Muscovite reacted to very fine grained interlayered illite/smectite through a phengitic muscovite intermediate phase that persists in the geothermal system for less than 50°C. The overall reaction of muscovite occurred in two steps, the first involving change within the 2:1 layer via Mg addition and Al loss but little change in the interlayer sheet, and the second involving significant K loss in the interlayer site as expandable smectite layers with exchangable Mg formed. Allogenic Ti-bearing biotite reacted completely at temperatures near 200°C to a metastable optically anomalous titaniferous chlorite phase by a reaction mechanism that apparently allowed the 2:1 octahedral sheet of the reactant biotite to be preserved intact in the product chlorite. The metastable chlorite persists throughout the entire chlorite zone, shows some systematic compositional variation with temperature, but was steadily reduced in amount by reaction to fine-grained Ti-free equilibrated authigenic chlorite. At the biotite isograd at 325°C, the remaining metastable titaniferous chlorite reacted completely and rapidly to a metastable titaniferous biotite in a reaction that involved all structural sites in the minerals.

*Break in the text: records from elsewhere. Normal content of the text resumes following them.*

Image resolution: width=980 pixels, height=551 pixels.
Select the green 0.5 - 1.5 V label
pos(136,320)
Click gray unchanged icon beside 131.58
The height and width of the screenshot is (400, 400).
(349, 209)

This biotite reacted, within 10° above the biotite isograd, to Ti-free equilibrium authigenic biotite.
A significant degree of the compositional scatter observed in low grade metamorphic layer silicate minerals may be due to the existence of metastable mineral phases which have preserved structural elements of the mineral they originally replaced. The data suggests that some sites within minerals can remain inert while others continue to react with the fluid phase, creating partially equilibrated mineral phases and mineral reactions that must be dealt with on a site-by-site basis.